榆科 yu ke
Authors: Liguo Fu, Yiqun Xin & Alan Whittemore
Trees or shrubs, evergreen or deciduous. Winter buds with scales, rarely naked; axillary buds developed; terminal bud usually dying back early. Stipules usually membranous, caducous. Leaves simple, alternate or rarely opposite, usually distichous, petiolate; leaf blade pinnately veined, basally 3(or 5)-veined, margin entire or serrate. Inflorescences axillary. Flowers monochlamydeous, bisexual, or rarely unisexual or polygamous. Perianth lobes 4-9, imbricate or rarely valvate, persistent or caducous. Stamens usually equal in number to and opposite perianth lobes, opposite, basally adnate to tepals; filaments distinct; anthers 2-celled, longitudinally fissured. Pistil 2-carpellate; ovary superior, 1(or 2)-loculed; ovule 1, suspended, anatropous; integuments 2. Style very short; stigmas 2, linear. Fruit samara, drupes, or winged nutlets, apically usually with persistent stigmas. Endosperm scanty or absent; embryo erect, curved, or involute; cotyledons flat, curved, or flexed. Seedling epigeous.

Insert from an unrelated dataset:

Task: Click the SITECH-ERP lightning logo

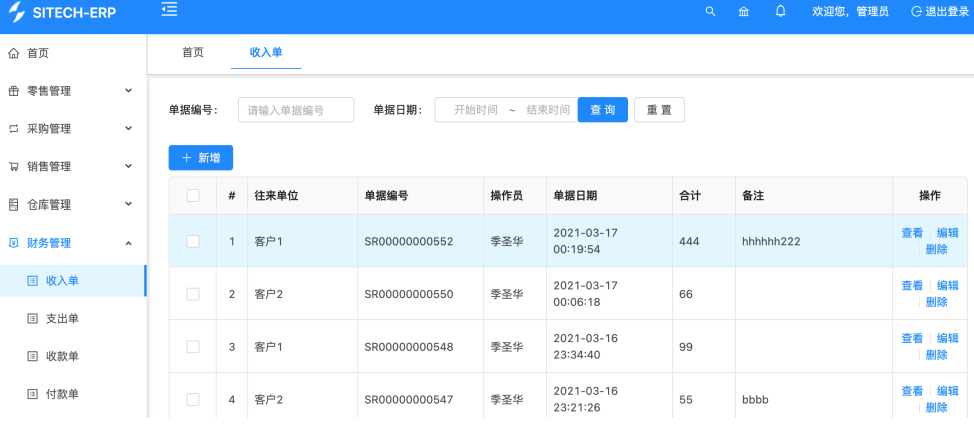Action: coord(17,12)
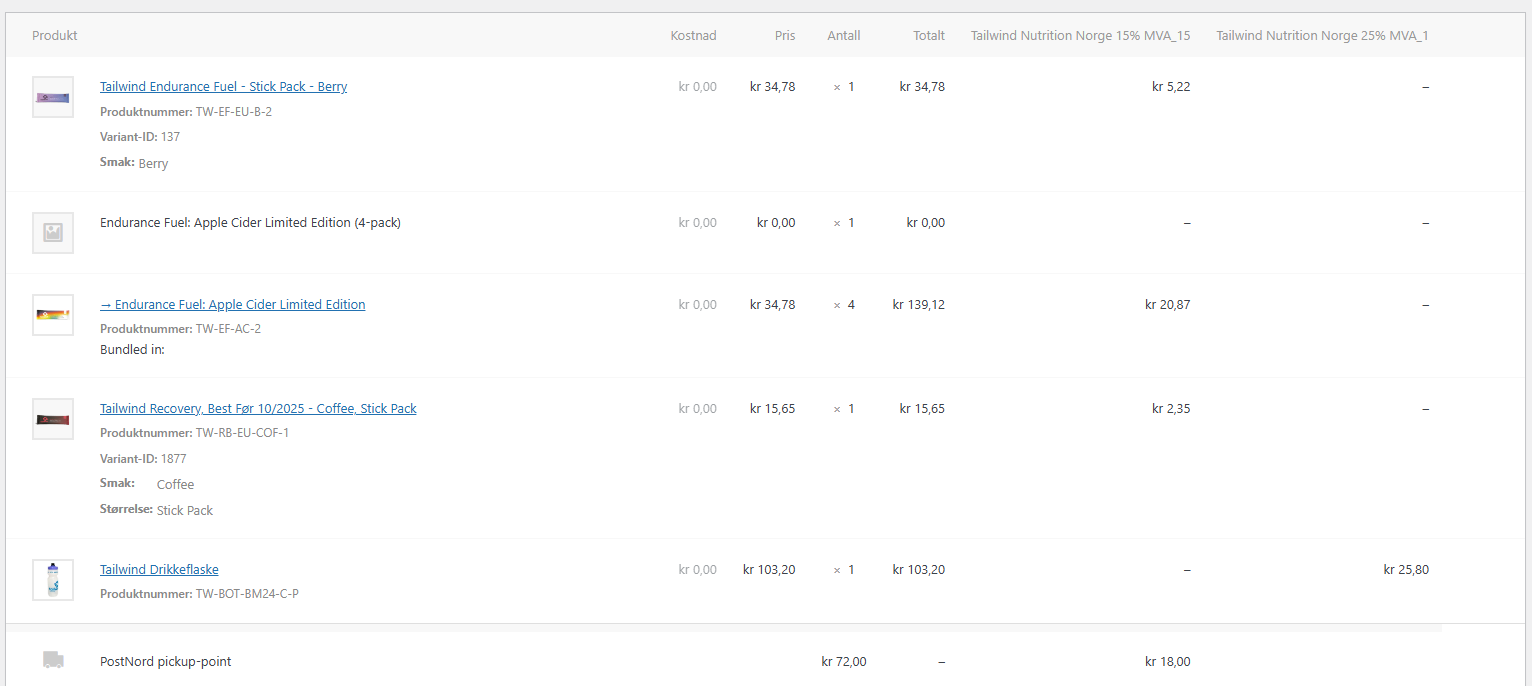Click the Antall column header
1532x686 pixels.
tap(844, 36)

About 16 genera and ca. 230 species: widespread in temperate and tropical areas; eight genera (one endemic) and 46 species (23 endemic) in China.
Recent research strongly suggests that the subfamily Celtidoideae (Aphananthe, Celtis, Gironniera, Pteroceltis, and Trema) is not the closest relative of the subfamily Ulmoideae (Hemiptelea, Ulmus, and Zelkova). It would probably be more accurate to exclude Celtidoideae from Ulmaceae, and move it to Cannabaceae, rather than treating it as a separate family, Celtidaceae. More data are needed before a stable, new classification of the Urticales can be produced. Until these data are available, it is more practical to retain the traditional circumscription of Ulmaceae.

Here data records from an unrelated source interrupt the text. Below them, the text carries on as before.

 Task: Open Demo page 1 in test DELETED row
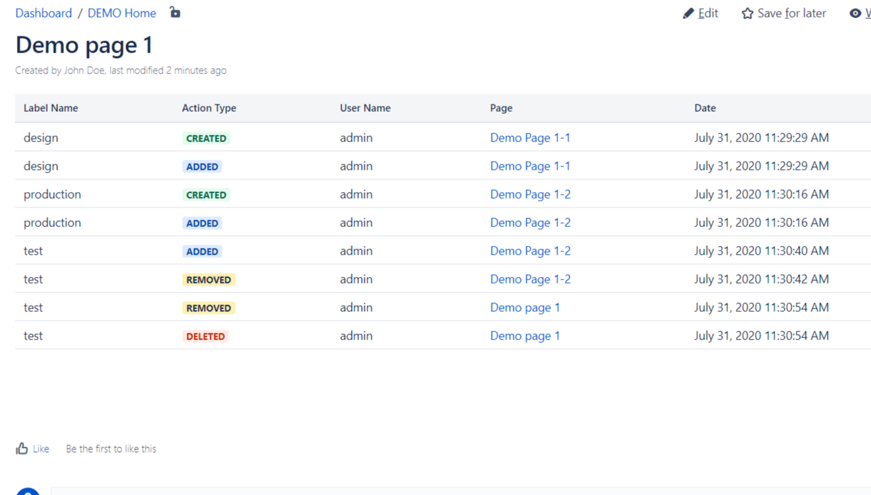[x=525, y=336]
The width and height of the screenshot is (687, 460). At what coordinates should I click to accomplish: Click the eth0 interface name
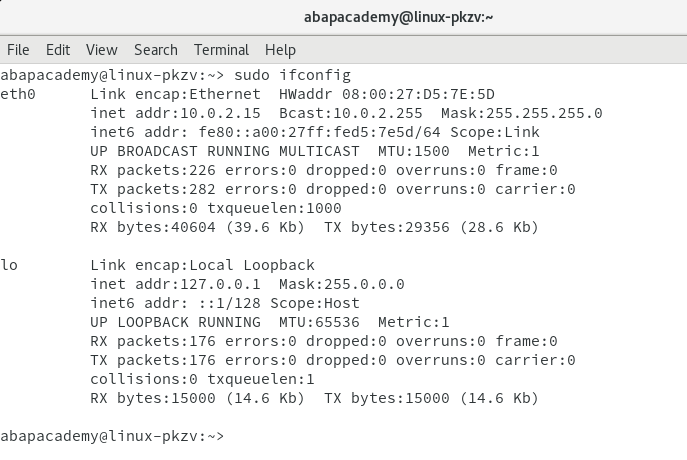(18, 94)
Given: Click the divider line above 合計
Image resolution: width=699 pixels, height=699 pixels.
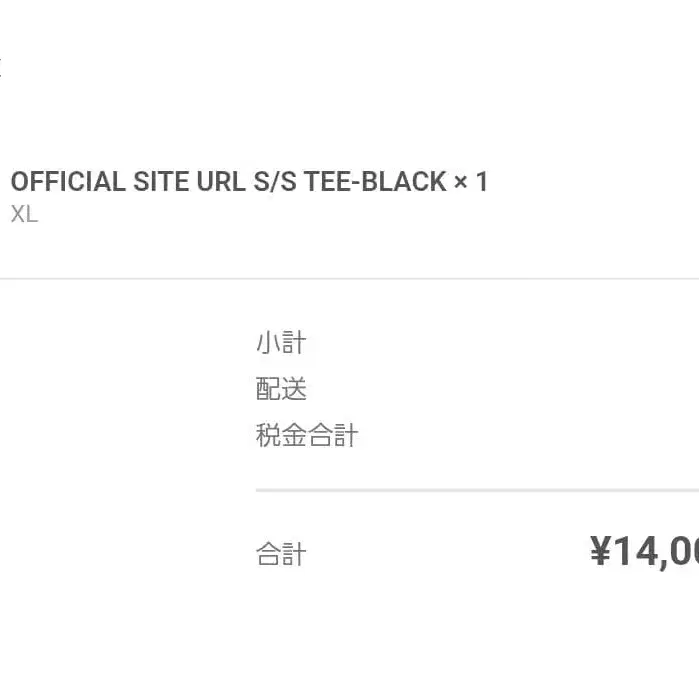Looking at the screenshot, I should 476,491.
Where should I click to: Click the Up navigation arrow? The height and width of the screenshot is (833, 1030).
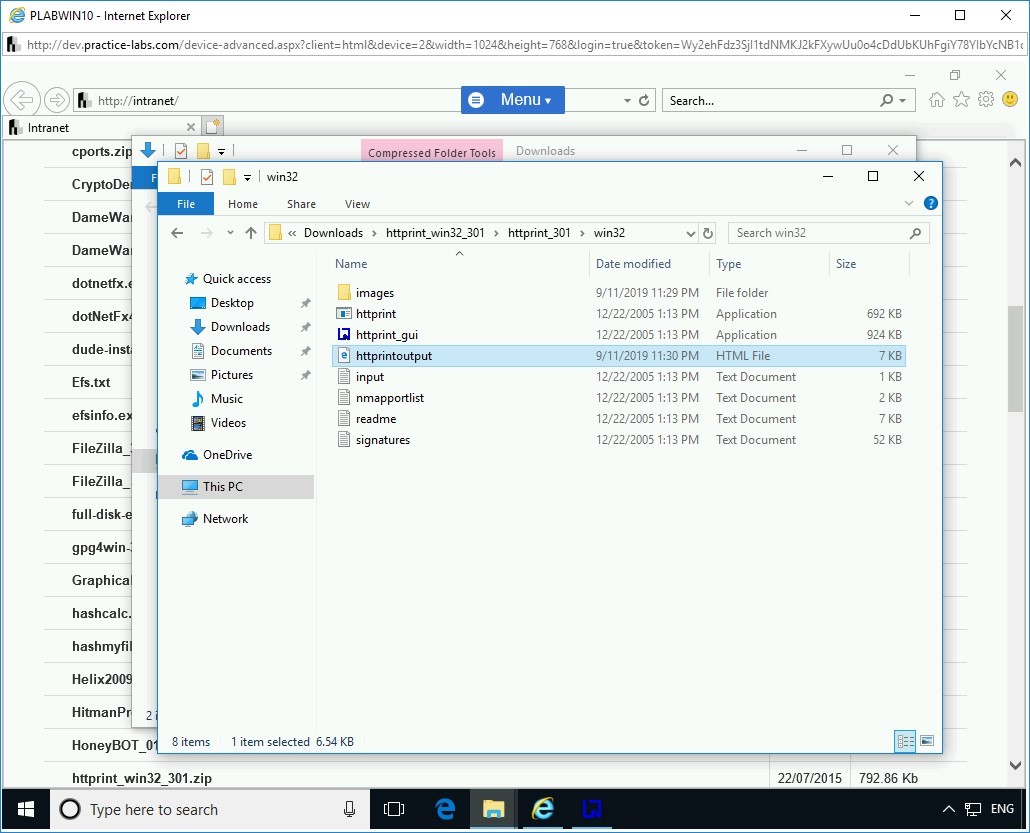coord(252,233)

Most species of this family yield fine timber, the cortex is a good substitute for hemp, the fruit are edible, and the seed oil is used medicinally and industrially. Many species of Ulmaceae are cultivated, and it is not always certain whether specimens are from wild or cultivated plants.
Fu Likuo, Chen Chiajui & Tang Yancheng. 1998. Ulmaceae. In: Chun Woonyong & Huang Chengchiu, eds., Fl. Reipubl. Popularis Sin. 22: 334–413.